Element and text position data
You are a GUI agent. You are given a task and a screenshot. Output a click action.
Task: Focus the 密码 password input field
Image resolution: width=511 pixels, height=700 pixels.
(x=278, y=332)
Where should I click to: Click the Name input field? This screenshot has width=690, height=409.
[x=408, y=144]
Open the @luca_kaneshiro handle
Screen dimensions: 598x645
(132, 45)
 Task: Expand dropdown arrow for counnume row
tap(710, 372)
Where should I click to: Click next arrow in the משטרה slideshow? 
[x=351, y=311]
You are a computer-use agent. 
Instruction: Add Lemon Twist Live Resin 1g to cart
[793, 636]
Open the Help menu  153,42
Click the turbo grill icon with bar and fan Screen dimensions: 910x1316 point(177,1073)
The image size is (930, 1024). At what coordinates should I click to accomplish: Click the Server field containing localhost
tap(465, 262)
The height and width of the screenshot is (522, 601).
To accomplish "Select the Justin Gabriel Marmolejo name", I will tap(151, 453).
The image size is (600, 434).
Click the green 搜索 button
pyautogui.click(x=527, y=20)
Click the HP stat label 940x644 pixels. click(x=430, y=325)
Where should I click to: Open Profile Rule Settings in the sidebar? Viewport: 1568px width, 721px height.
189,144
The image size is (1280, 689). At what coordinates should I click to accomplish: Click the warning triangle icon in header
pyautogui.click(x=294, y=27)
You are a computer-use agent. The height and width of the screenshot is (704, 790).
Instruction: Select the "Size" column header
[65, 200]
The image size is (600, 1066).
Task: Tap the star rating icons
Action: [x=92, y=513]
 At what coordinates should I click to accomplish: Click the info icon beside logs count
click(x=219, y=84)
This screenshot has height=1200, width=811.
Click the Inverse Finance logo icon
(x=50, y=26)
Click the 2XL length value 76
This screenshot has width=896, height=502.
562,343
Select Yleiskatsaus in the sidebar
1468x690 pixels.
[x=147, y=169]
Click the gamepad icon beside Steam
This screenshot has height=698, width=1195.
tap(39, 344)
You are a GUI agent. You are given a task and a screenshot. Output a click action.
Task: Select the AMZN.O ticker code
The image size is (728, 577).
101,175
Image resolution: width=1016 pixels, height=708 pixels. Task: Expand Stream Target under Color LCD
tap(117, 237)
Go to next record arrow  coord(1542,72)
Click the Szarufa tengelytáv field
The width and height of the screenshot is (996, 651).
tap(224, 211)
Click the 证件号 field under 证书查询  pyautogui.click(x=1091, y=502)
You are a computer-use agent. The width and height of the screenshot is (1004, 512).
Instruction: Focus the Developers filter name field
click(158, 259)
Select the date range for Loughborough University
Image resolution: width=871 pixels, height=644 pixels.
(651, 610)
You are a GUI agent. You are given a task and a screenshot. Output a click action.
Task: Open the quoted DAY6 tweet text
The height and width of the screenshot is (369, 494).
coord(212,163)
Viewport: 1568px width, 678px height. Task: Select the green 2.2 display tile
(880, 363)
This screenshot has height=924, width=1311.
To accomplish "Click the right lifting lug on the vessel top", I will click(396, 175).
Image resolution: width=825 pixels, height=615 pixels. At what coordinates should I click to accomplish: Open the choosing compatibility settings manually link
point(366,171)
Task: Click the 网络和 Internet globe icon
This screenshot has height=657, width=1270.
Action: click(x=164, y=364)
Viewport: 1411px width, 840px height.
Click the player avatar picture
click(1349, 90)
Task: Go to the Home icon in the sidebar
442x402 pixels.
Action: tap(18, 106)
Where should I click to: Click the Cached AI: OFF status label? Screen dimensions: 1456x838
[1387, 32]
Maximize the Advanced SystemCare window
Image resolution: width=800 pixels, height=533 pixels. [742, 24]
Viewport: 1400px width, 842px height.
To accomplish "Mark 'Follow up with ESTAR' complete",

TASK INSTRUCTIONS
Reproduce the material above line for line, without changing a single character.

SOLUTION FOR THIS EXERCISE
You are a GUI agent. You are given a task and a screenshot. Output a click action.
Task: Focus the 密码 password input field
Image resolution: width=511 pixels, height=700 pixels.
(x=278, y=332)
Where should I click to: Click the Name input field? This screenshot has width=690, height=409.
[x=408, y=144]
Open the @luca_kaneshiro handle
Screen dimensions: 598x645
(132, 45)
 Task: Expand dropdown arrow for counnume row
tap(710, 372)
Where should I click to: Click next arrow in the משטרה slideshow? 
[x=351, y=311]
You are a computer-use agent. 
Instruction: Add Lemon Twist Live Resin 1g to cart
[793, 636]
Open the Help menu  153,42
Click the turbo grill icon with bar and fan Screen dimensions: 910x1316 point(177,1073)
The image size is (930, 1024). At what coordinates should I click to accomplish: Click the Server field containing localhost
tap(465, 262)
The height and width of the screenshot is (522, 601).
To accomplish "Select the Justin Gabriel Marmolejo name", I will tap(151, 453).
The image size is (600, 434).
Click the green 搜索 button
pyautogui.click(x=527, y=20)
Click the HP stat label 940x644 pixels. click(x=430, y=325)
Where should I click to: Open Profile Rule Settings in the sidebar? Viewport: 1568px width, 721px height.
189,144
The image size is (1280, 689). At what coordinates should I click to accomplish: Click the warning triangle icon in header
pyautogui.click(x=294, y=27)
You are a computer-use agent. The height and width of the screenshot is (704, 790).
Instruction: Select the "Size" column header
[65, 200]
The image size is (600, 1066).
Task: Tap the star rating icons
Action: [x=92, y=513]
 At what coordinates should I click to accomplish: Click the info icon beside logs count
click(x=219, y=84)
This screenshot has height=1200, width=811.
Click the Inverse Finance logo icon
(x=50, y=26)
Click the 2XL length value 76
This screenshot has width=896, height=502.
562,343
Select Yleiskatsaus in the sidebar
1468x690 pixels.
[x=147, y=169]
Click the gamepad icon beside Steam
This screenshot has height=698, width=1195.
tap(39, 344)
You are a GUI agent. You are given a task and a screenshot. Output a click action.
Task: Select the AMZN.O ticker code
The image size is (728, 577).
101,175
Image resolution: width=1016 pixels, height=708 pixels. Task: Expand Stream Target under Color LCD
tap(117, 237)
Go to next record arrow  coord(1542,72)
Click the Szarufa tengelytáv field
The width and height of the screenshot is (996, 651).
tap(224, 211)
Click the 证件号 field under 证书查询  pyautogui.click(x=1091, y=502)
You are a computer-use agent. The width and height of the screenshot is (1004, 512).
Instruction: Focus the Developers filter name field
click(158, 259)
Select the date range for Loughborough University
Image resolution: width=871 pixels, height=644 pixels.
(651, 610)
You are a GUI agent. You are given a task and a screenshot. Output a click action.
Task: Open the quoted DAY6 tweet text
The height and width of the screenshot is (369, 494).
coord(212,163)
Viewport: 1568px width, 678px height. Task: Select the green 2.2 display tile
(880, 363)
This screenshot has height=924, width=1311.
To accomplish "Click the right lifting lug on the vessel top", I will click(396, 175).
Image resolution: width=825 pixels, height=615 pixels. At what coordinates should I click to accomplish: Open the choosing compatibility settings manually link
point(366,171)
Task: Click the 网络和 Internet globe icon
This screenshot has height=657, width=1270.
Action: click(x=164, y=364)
Viewport: 1411px width, 840px height.
Click the player avatar picture
click(1349, 90)
Task: Go to the Home icon in the sidebar
442x402 pixels.
Action: tap(18, 106)
Where should I click to: Click the Cached AI: OFF status label? Screen dimensions: 1456x838
[1387, 32]
Maximize the Advanced SystemCare window
Image resolution: width=800 pixels, height=533 pixels. [742, 24]
Viewport: 1400px width, 842px height.
To accomplish "Mark 'Follow up with ESTAR' complete",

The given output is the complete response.